Rien du ‘refroidissement’ des prix
Le mouvement des prix du pétrole joue un rôle crucial dans la dynamique des prix. Rappelons que le dernier choc inflationniste majeur – dont la Croatie ne s’est pas encore complètement remise – a eu lieu en 2022 en raison de la crise énergétique causée par l’agression russe contre l’Ukraine. L’année dernière, l’inflation totale mesurée par l’indice harmonisé (HICP) a diminué de cinq pour cent en janvier à 4,3 pour cent en novembre. En même temps, l’inflation totale mesurée par l’indice national (CPI), qui reflète la structure de consommation des citoyens croates, a diminué de quatre à 3,8 pour cent.
En janvier, elle a encore chuté à 3,4 pour cent. La Banque nationale croate, dans ses Tendances macroéconomiques et prévisions publiées en décembre, a déclaré que l’inflation des prix de l’énergie au cours de 2025 était significativement influencée par la hausse des prix réglementés administrativement du gaz, de l’électricité et de l’énergie thermique, tandis que ces pressions étaient atténuées par le débordement de la chute des prix du pétrole brut sur le marché mondial vers les prix des dérivés pétroliers sur le marché national.
Cette année, en raison de la poursuite attendue du ralentissement de l’inflation de base, ainsi que du ralentissement de la croissance annuelle des prix alimentaires, la HNB s’attendait à un ralentissement de l’inflation totale (à 3,4 pour cent selon l’HICP et à 3,1 pour cent selon le CPI). Lorsqu’on lui a demandé si la guerre au Moyen-Orient entraînerait une révision à la hausse des prévisions d’inflation, la banque centrale a déclaré que les projections de printemps seraient publiées à la mi-mars et incluraient les dernières informations disponibles. – Dans ce contexte, la récente hausse des prix des matières premières pose un risque que l’inflation soit plus élevée que prévu – a souligné la HNB.
Les taux d’intérêt vont-ils également augmenter ?

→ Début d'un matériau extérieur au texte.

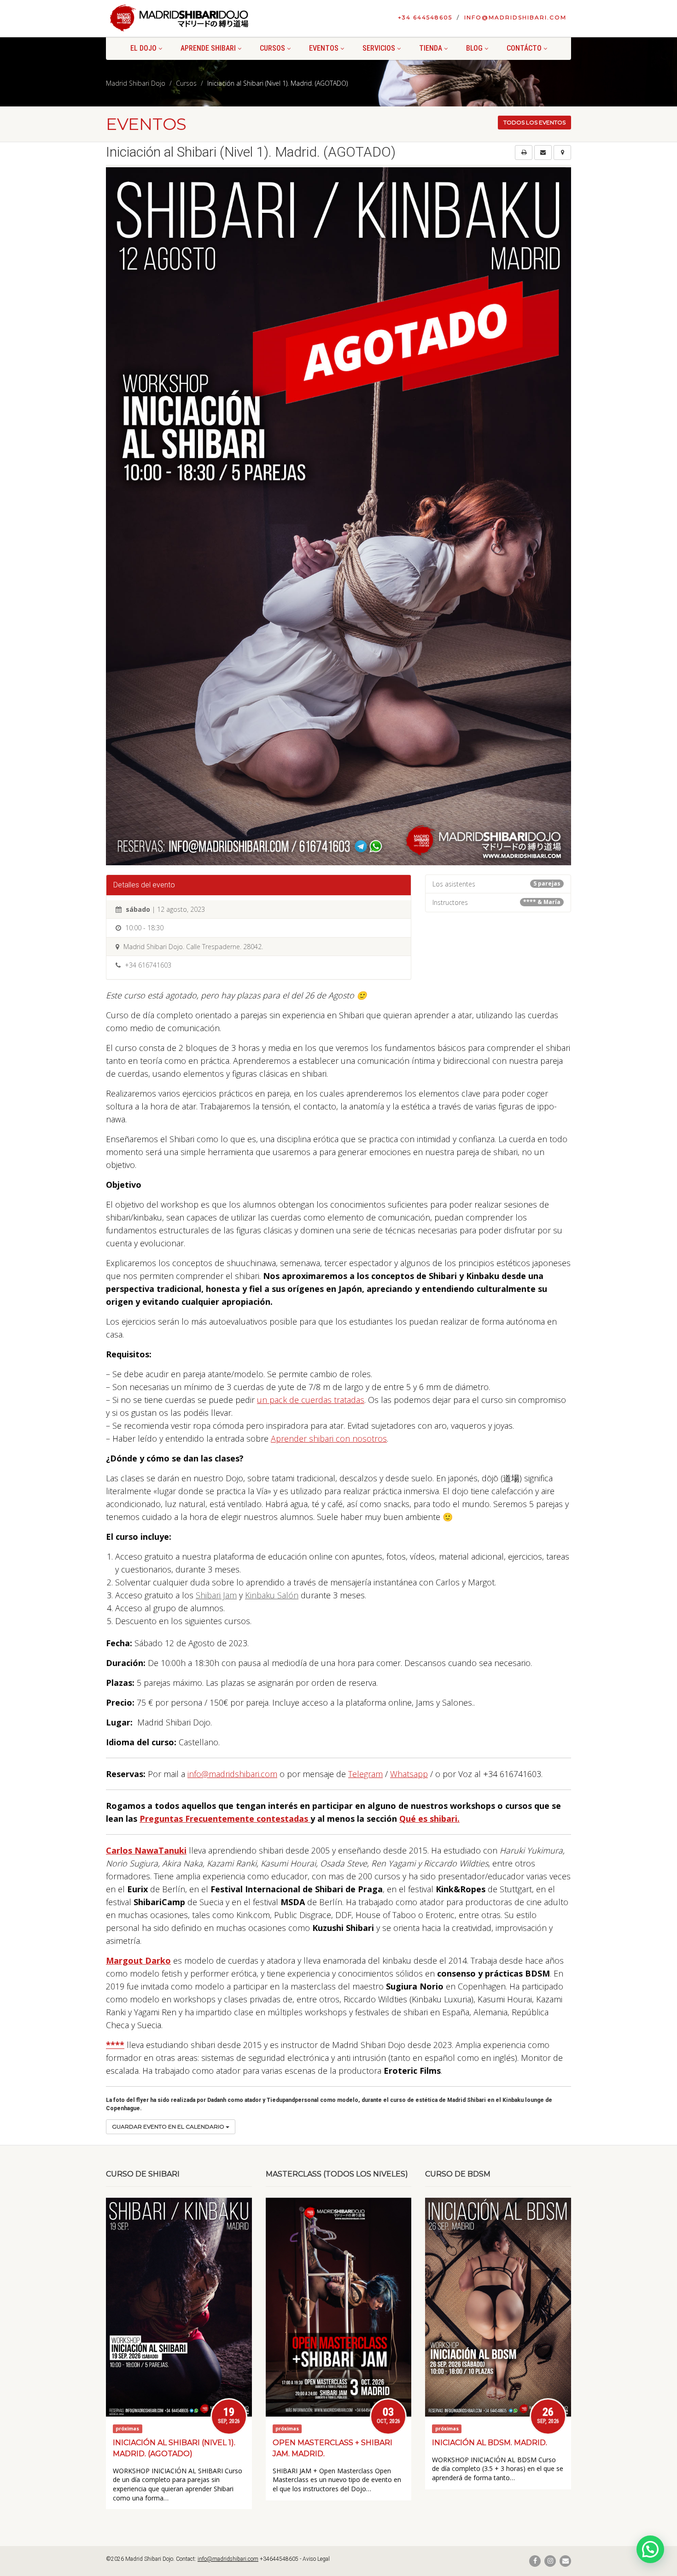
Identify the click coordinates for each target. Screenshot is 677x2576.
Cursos (272, 48)
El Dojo (143, 48)
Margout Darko (138, 1960)
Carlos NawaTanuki (146, 1850)
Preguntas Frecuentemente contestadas (225, 1818)
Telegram (365, 1773)
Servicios (378, 48)
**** (115, 2044)
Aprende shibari (208, 48)
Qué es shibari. (429, 1818)
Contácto (524, 48)
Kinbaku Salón (271, 1595)
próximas (127, 2428)
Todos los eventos (534, 122)
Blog (474, 48)
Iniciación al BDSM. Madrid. (489, 2442)
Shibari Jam (216, 1595)
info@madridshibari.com (515, 17)
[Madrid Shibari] (179, 18)
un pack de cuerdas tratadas (310, 1399)
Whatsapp (409, 1773)
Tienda (430, 48)
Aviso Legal (316, 2559)
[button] (650, 2549)
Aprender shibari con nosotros (329, 1438)
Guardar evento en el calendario (169, 2126)
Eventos (323, 48)
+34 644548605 (425, 17)
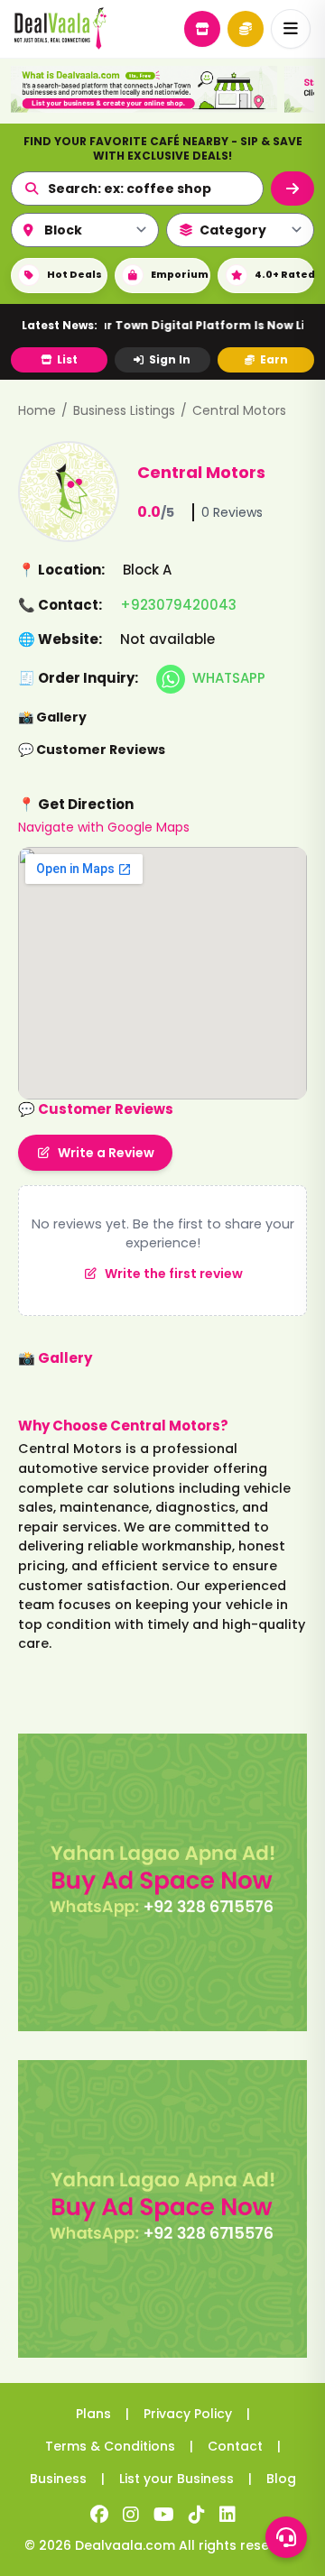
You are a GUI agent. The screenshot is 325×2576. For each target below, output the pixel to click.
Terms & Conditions (110, 2446)
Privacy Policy (188, 2414)
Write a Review (106, 1153)
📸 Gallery (52, 717)
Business (58, 2479)
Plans (93, 2414)
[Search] (292, 188)
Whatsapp (228, 677)
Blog (281, 2479)
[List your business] (202, 29)
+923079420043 (178, 604)
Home (37, 410)
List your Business (176, 2479)
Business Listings (124, 410)
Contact (235, 2446)
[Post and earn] (246, 29)
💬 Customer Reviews (91, 750)
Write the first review (174, 1274)
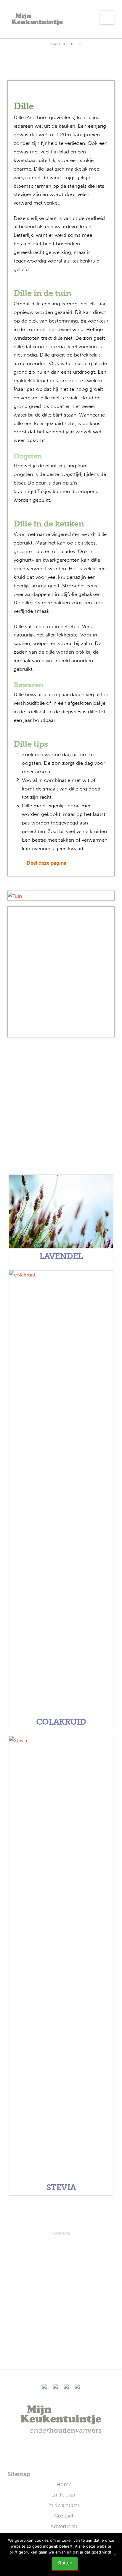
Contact (63, 2516)
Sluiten (64, 2563)
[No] (115, 2554)
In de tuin (63, 2495)
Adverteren (63, 2526)
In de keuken (63, 2505)
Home (63, 2484)
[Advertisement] (61, 972)
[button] (107, 17)
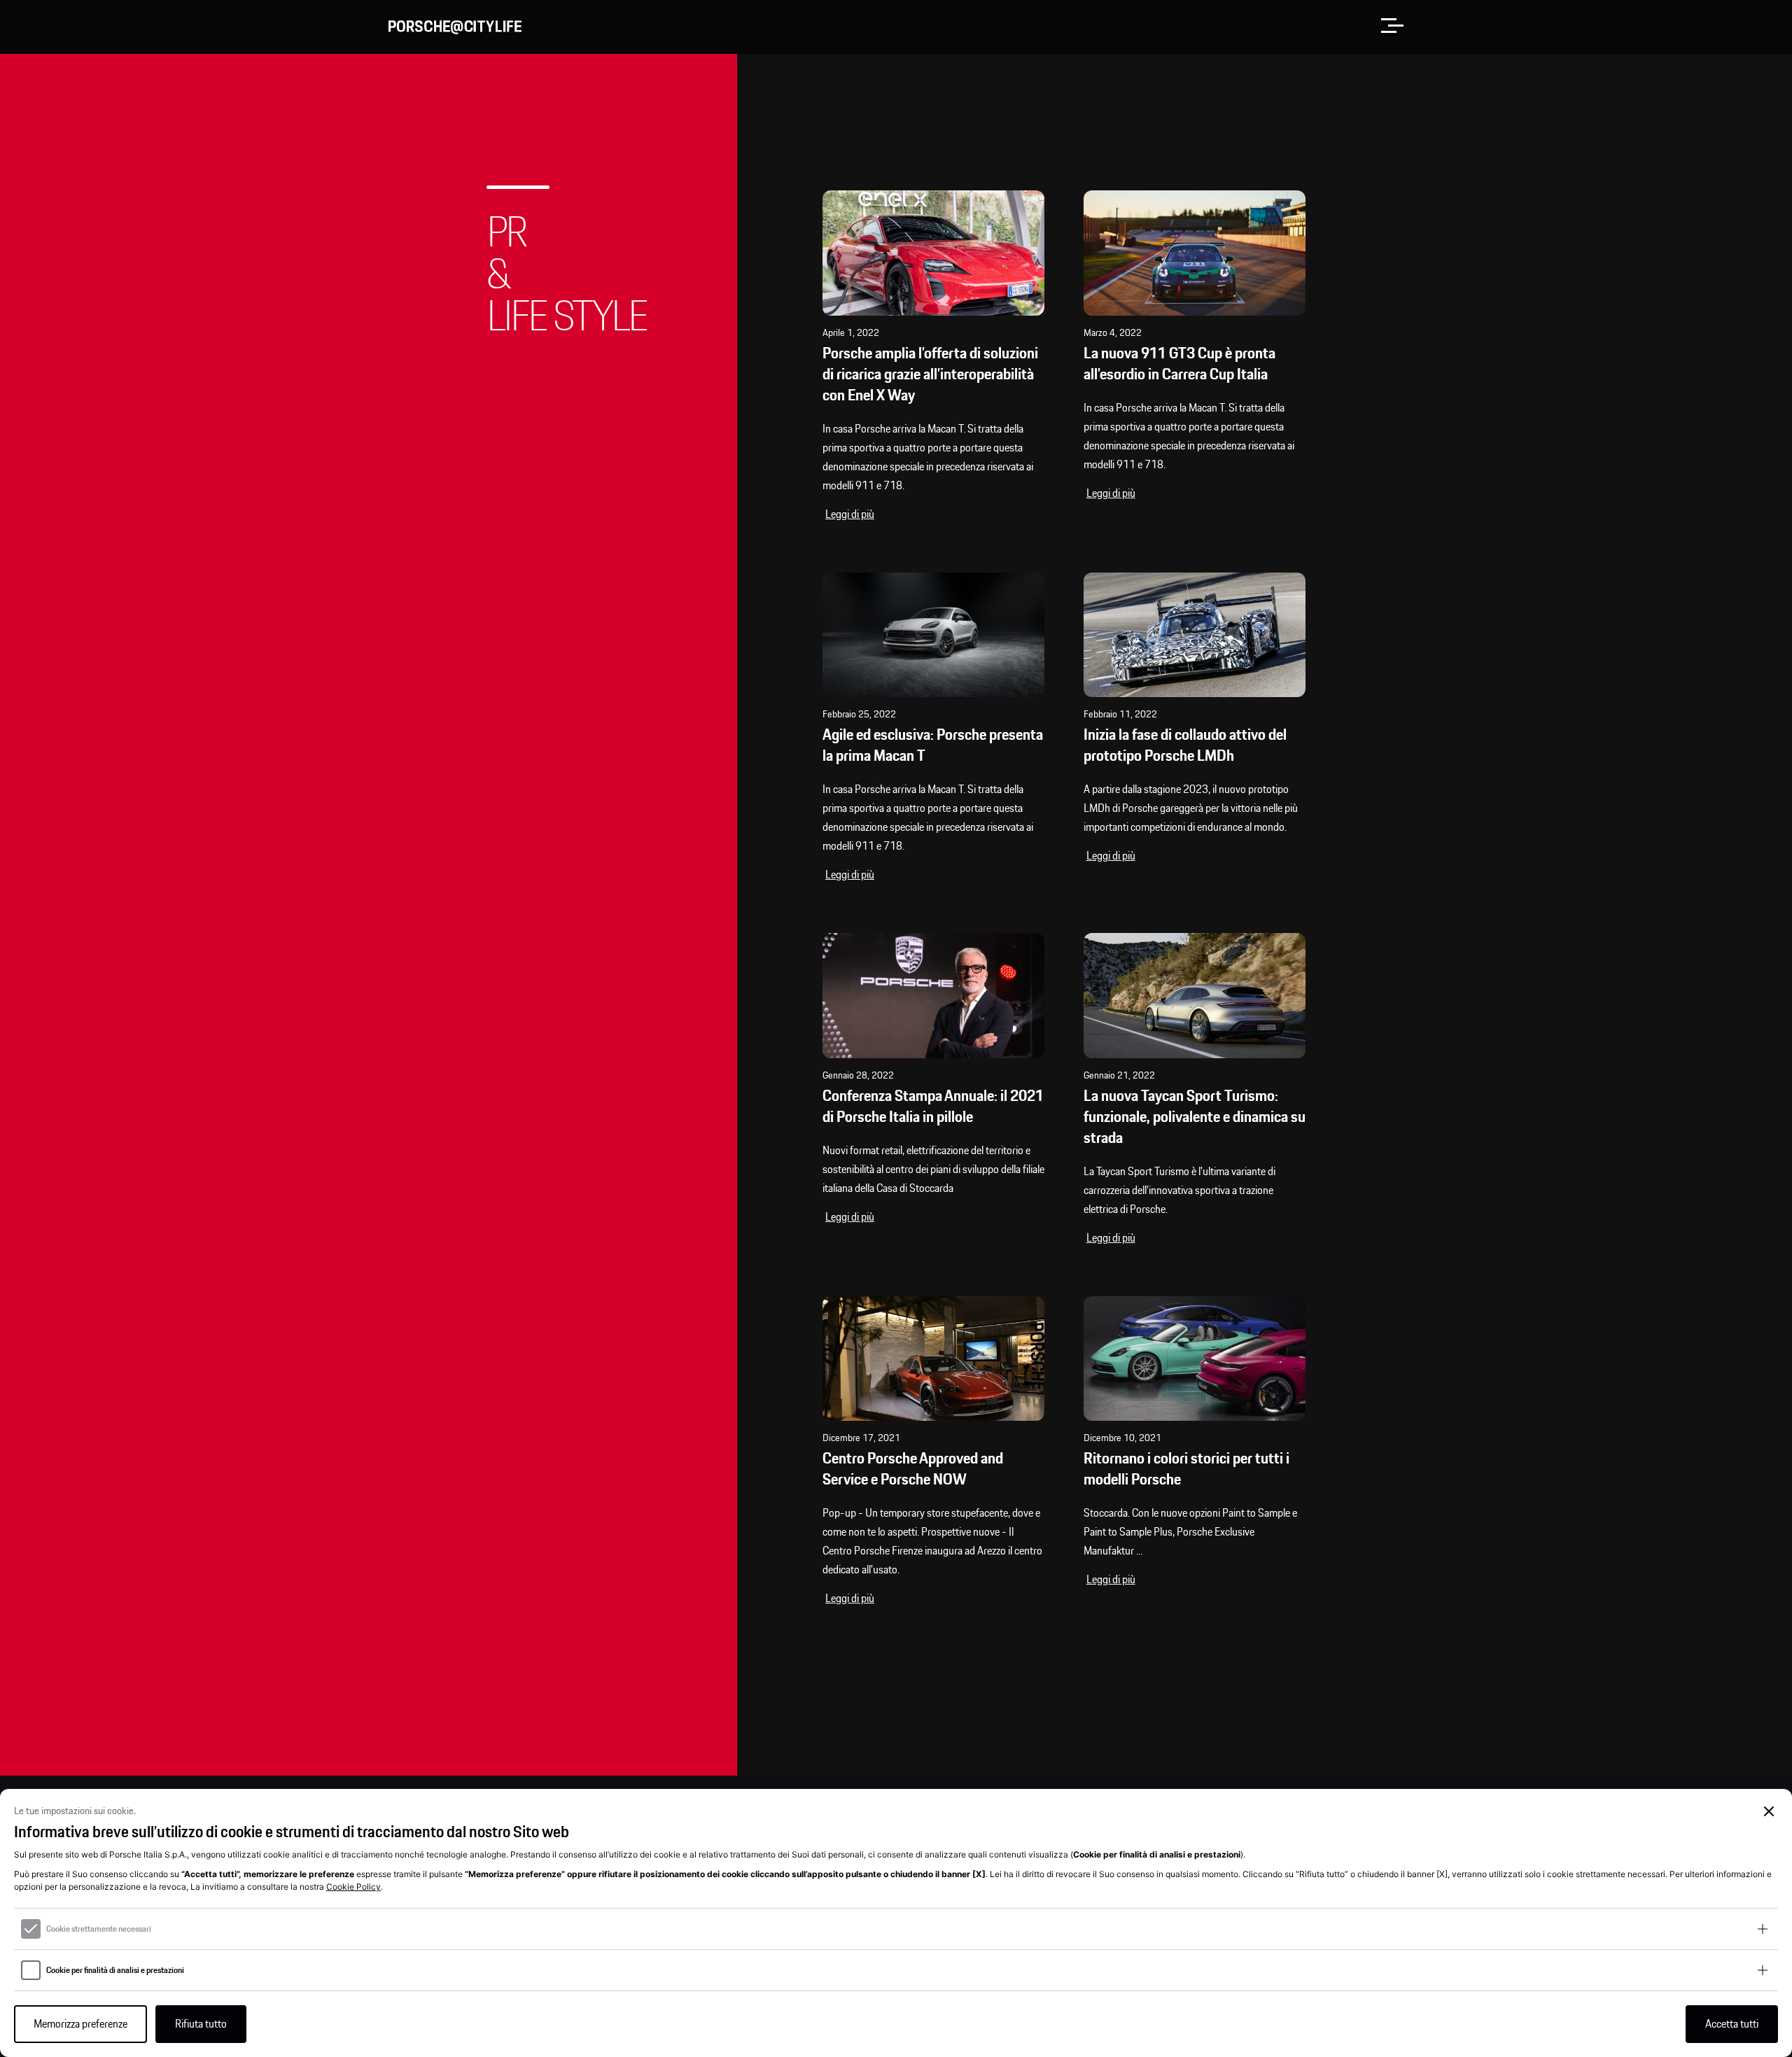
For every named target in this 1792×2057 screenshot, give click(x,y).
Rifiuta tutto (201, 2024)
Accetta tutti (1731, 2024)
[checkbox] (31, 1929)
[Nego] (1769, 1811)
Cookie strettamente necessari (98, 1929)
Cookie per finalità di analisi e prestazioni (115, 1970)
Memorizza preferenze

L’économiste en chef de la Erste Bank, Alen Kovač, déclare que l’escalade des tensions géopolitiques au Moyen-Orient apporte un nouveau niveau d’incertitude lorsqu’il s’agit de discuter de l’intensité et du calendrier de l’impact sur les prix de l’énergie et le niveau général des prix ainsi que d’autres variables macroéconomiques. – Étant donné la nature du choc, nous n’avons pas apporté de corrections aux prévisions à ce moment, mais en fonction des développements dans la période à venir, nous laissons ouverte la possibilité d’une éventuelle révision – a souligné Kovač.